Army veteran Nick House began smoking marijuana in high school with friends, then quit when he joined the military at age 21. After returning from the army, he quickly acquired a cannabis card.
Weed dispensaries, both storefront and delivery, have established a strong presence since California voters passed Senate Bill 420, which went into effect Jan. 1, 2004.
The bill established the amount of medicinal marijuana patients or their caregivers may grow and possess without being subject to arrest.
Having a cannabis card gives House the ability to legally carry marijuana, feel secure as a customer in a professional atmosphere, and have an alternative to other pharmaceuticals for the PTSD and seizures he acquired from his time in the military.
Black market marijuana dealers faced a challenge in keeping customers after the clinics began opening their doors, according to Jose Carbajal, an American River College student who sells marijuana.
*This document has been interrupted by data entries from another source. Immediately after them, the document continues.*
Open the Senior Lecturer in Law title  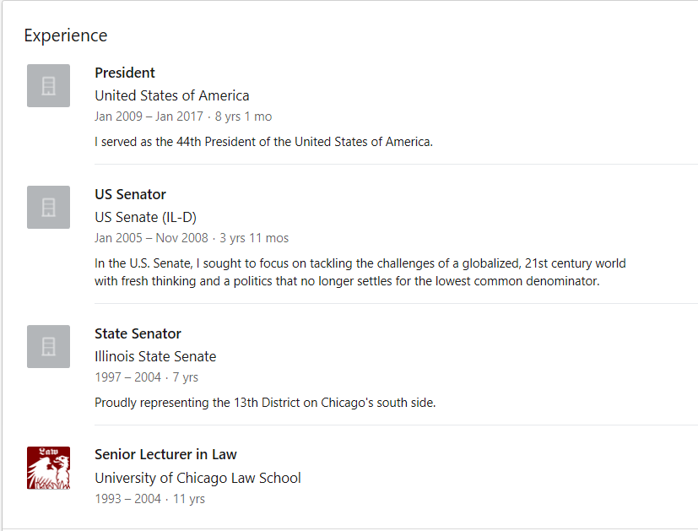tap(165, 454)
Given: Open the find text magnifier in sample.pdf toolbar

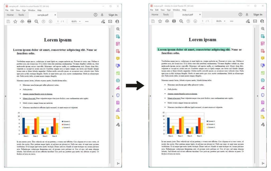Looking at the screenshot, I should pos(37,21).
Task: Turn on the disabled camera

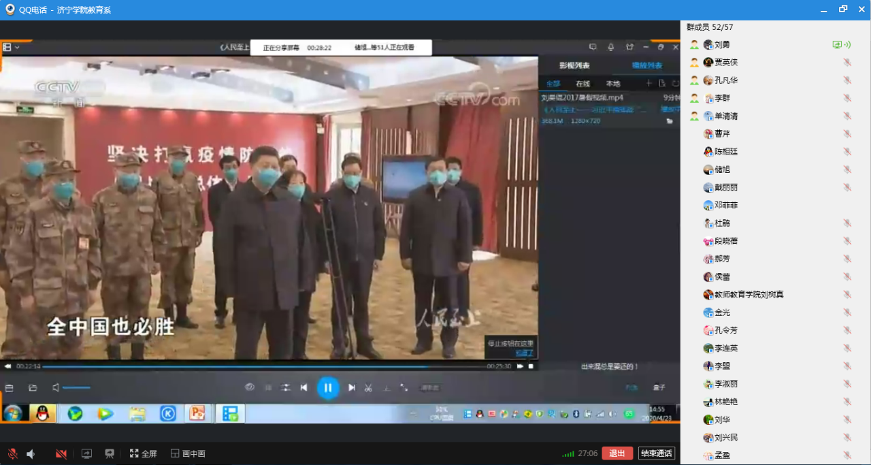Action: pos(61,453)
“(Some dealers) got their card and started selling to clubs, but most of ‘em didn’t,” Carbajal said.
“Without a card, you’re asking a friend to commit a crime when you call them to hook up some pot,” House said.
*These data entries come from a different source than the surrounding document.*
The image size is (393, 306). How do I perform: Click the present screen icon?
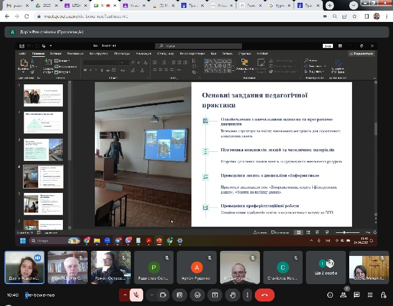click(214, 295)
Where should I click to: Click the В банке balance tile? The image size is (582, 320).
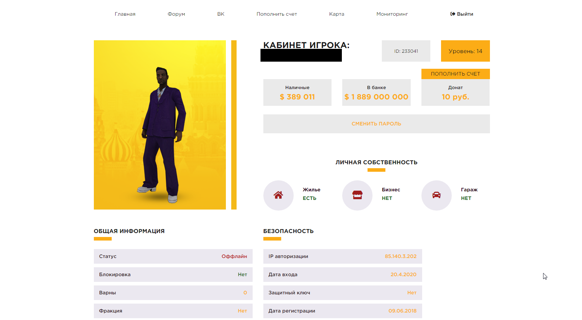376,92
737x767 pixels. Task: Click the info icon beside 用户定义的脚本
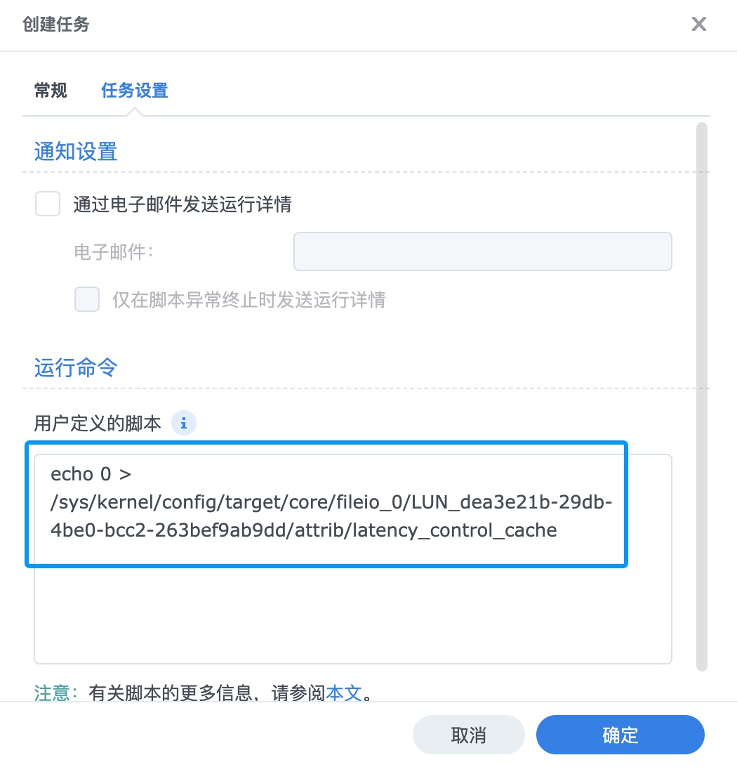184,424
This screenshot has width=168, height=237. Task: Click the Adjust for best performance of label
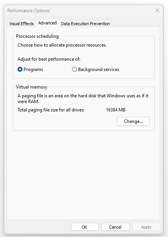tap(49, 59)
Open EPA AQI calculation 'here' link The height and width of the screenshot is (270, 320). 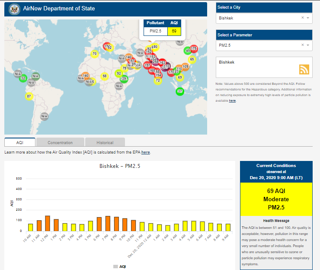(x=146, y=152)
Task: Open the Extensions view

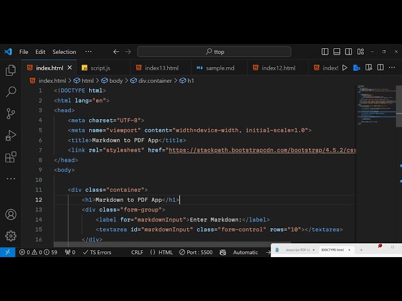Action: [11, 157]
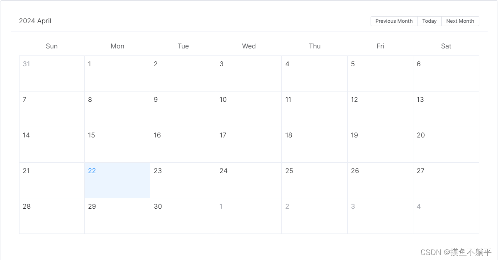Click the April 1 date cell
This screenshot has width=498, height=260.
tap(117, 73)
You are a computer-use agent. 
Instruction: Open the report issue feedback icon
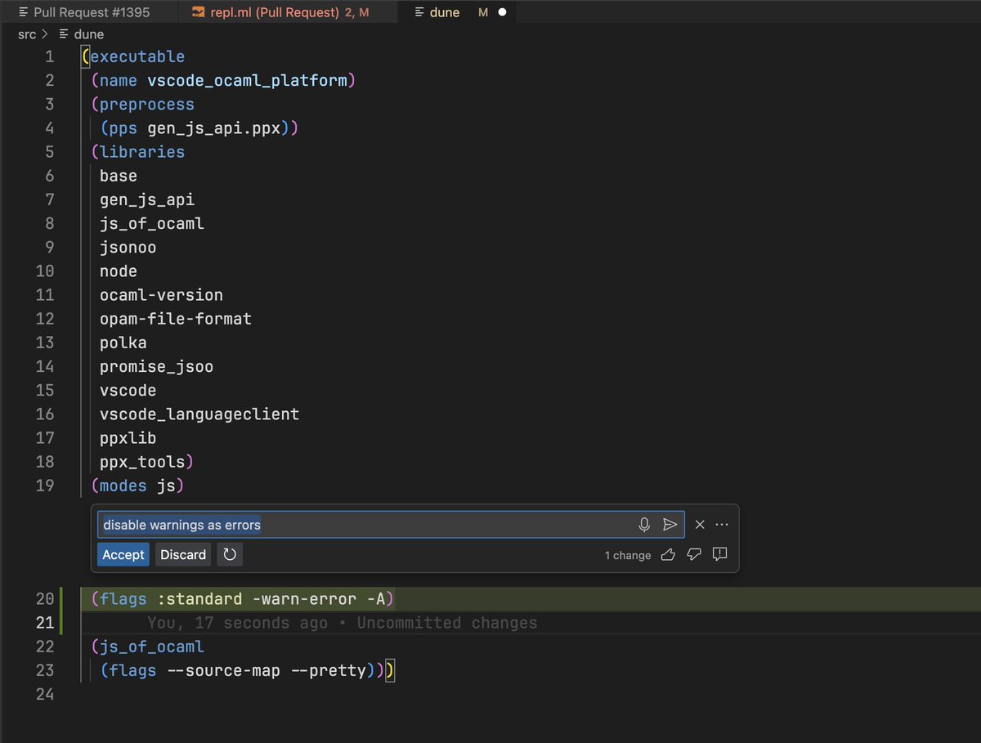pyautogui.click(x=719, y=554)
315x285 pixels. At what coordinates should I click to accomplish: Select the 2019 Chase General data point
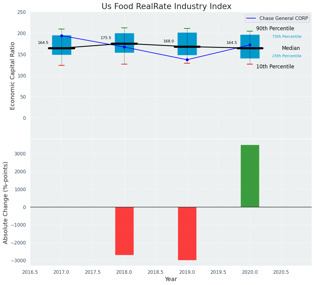point(187,60)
“You get to go to a professional business establishment, they’re going to cater to your needs by concerning themselves with my safety, privacy and the quality of product I’m buying,” House said. “I pay more, but it’s worth it.”
American River College student Pat Stark, 30, has been smoking marijuana since he was 16. He does not have a cannabis card and does not plan on getting one anytime soon.
“I never dealt with like, such large quantities that I was that worried about (getting arrested),” Stark said. “I don’t know, I guess I’ve just never really felt like jumping through all the hoops of it.”
Stark said that it is difficult to find marijuana on the black market that rivals the product at clinics.
“Oh, high grade indoor is rough to find nowadays,” said Stark, “But it was always kinda hard to find, you had to know the right people to find indoor because outdoor is easier to grow.”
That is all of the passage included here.